Дарша плакала жалостливо, тоненько и как-то по-детски: хныкая, хлюпая носом и размазывая слёзы по лицу. Она плакала, пока складывала рабочий халат, и потом, когда переплетала косу, а после и вовсе села на скамью над своими сапогами, сгорбилась и уткнула нос в задранные колени.

— Эй, ну чего ты сопли-то распустила.

— К старшей можно ещё сходить…

— Письмо нужно написать в бухгалтерию. У них же выписки должны быть.

— Да и было б там с чего? Много ты за неделю наработала?

— Да даже если бы и голый пятак! Разве можно так с людьми? Это несправедливо! Мы все видели, и теперь мы должны все…
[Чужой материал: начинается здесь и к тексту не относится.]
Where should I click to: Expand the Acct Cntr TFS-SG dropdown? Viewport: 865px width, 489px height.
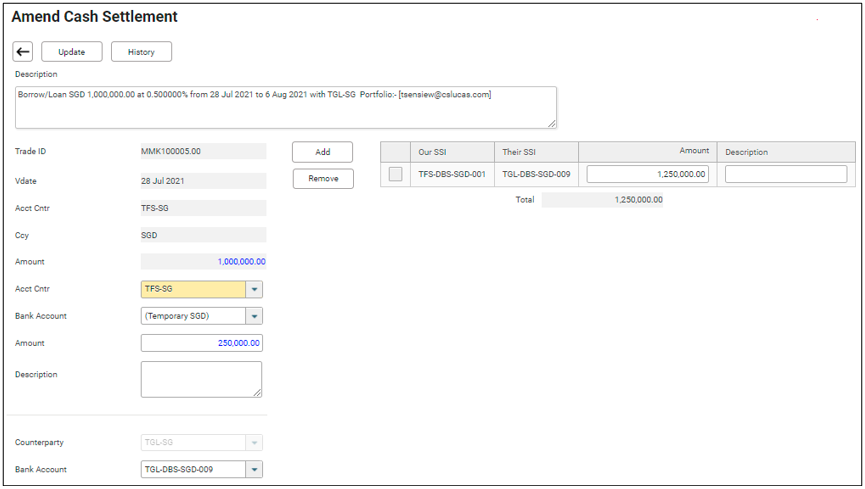[x=254, y=289]
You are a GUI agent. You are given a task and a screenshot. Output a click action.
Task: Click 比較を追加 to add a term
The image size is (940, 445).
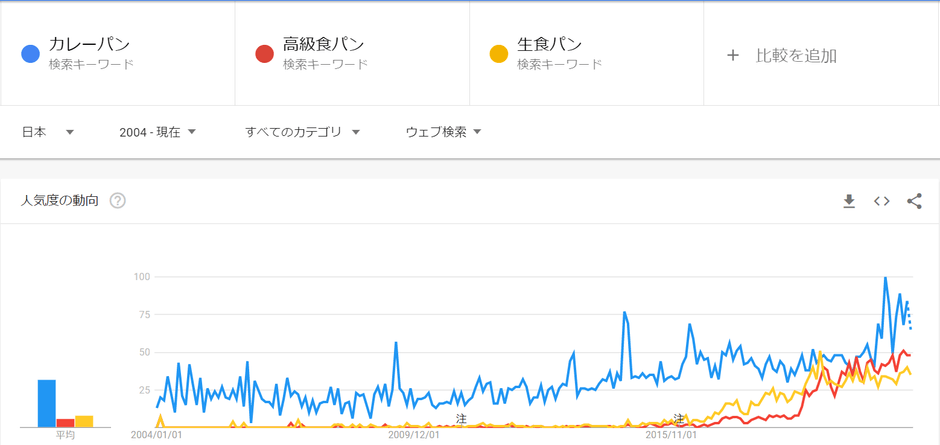[x=796, y=55]
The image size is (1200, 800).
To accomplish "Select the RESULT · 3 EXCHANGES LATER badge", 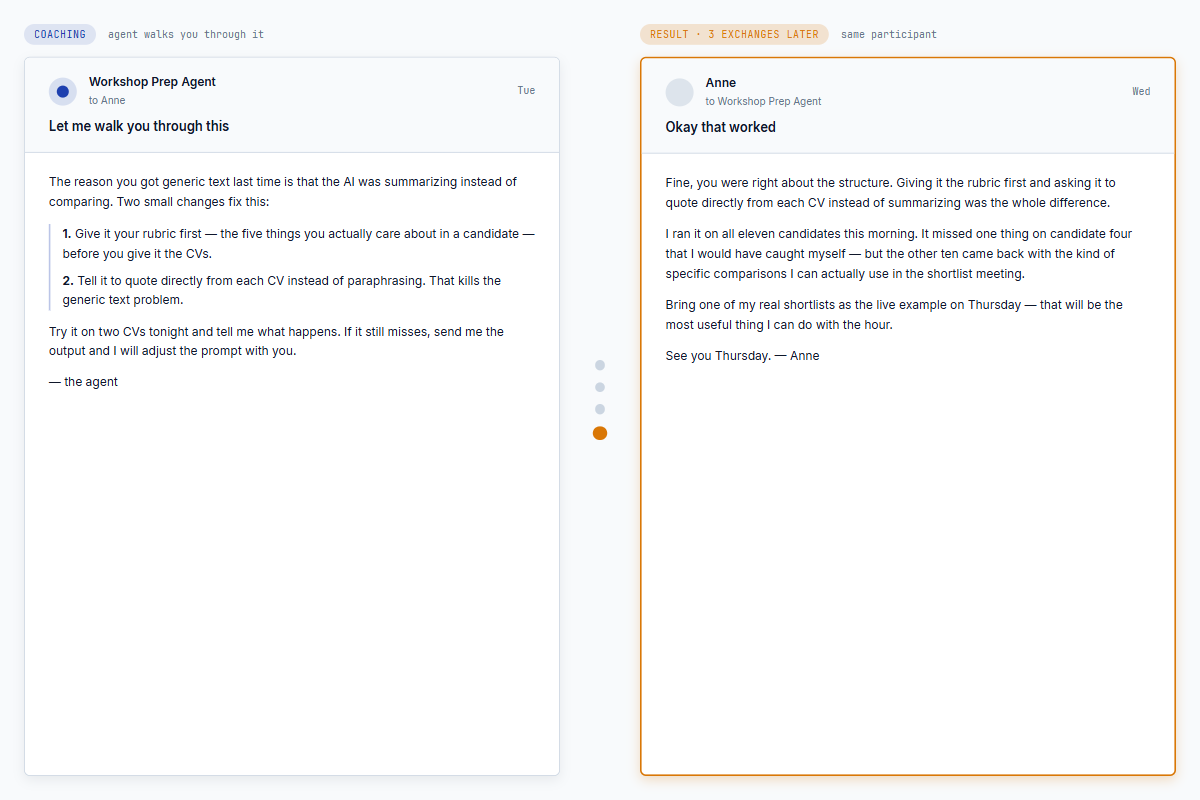I will tap(734, 34).
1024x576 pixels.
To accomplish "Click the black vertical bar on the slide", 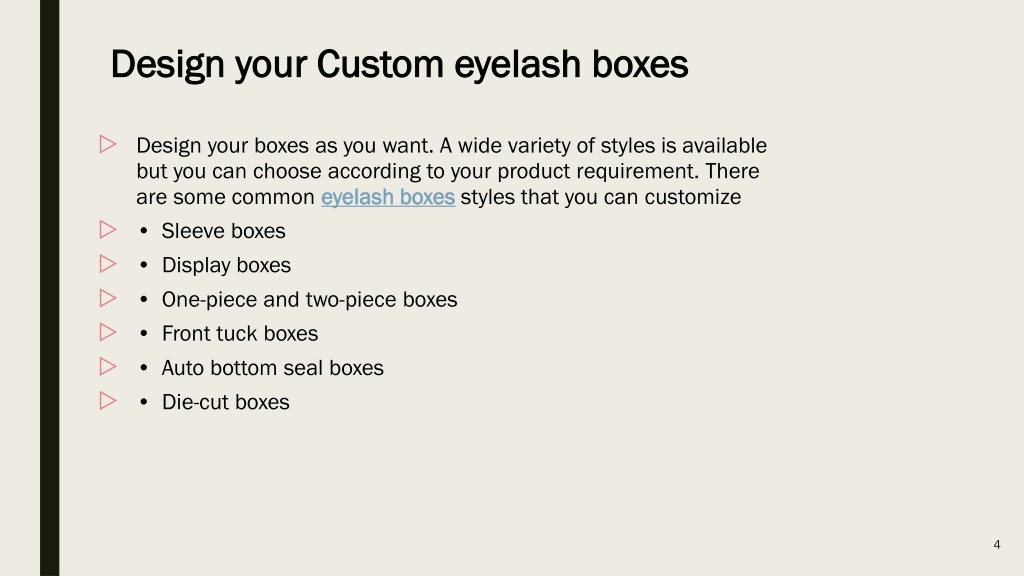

Это Алика, очень высокая и очень худая лопоухая девица, которая вечно ратовала за всё хорошее и против всего плохого, буйствовала и требовала идти на бригадиршу войной. Троленка присела рядом, обняла Даршу и гладила по голове, а Абра мощно похлопала по сгорбленной спине.

А Дарша всё плакала и плакала, тихо и жалобно.

Дарша была хорошая девочка, только ещё очень маленькая, едва после учёбы. Работала она медленно, да ещё и порой выдавала брак, за что регулярно получала нагоняи. И, конечно, когда она потеряла кошелёк с квитанциями, бригадирша высказала ей сразу за всё: и за рассеянность, и за криворукость, и за пересчёт ворон за окном, и даже за дурные осенние дожди.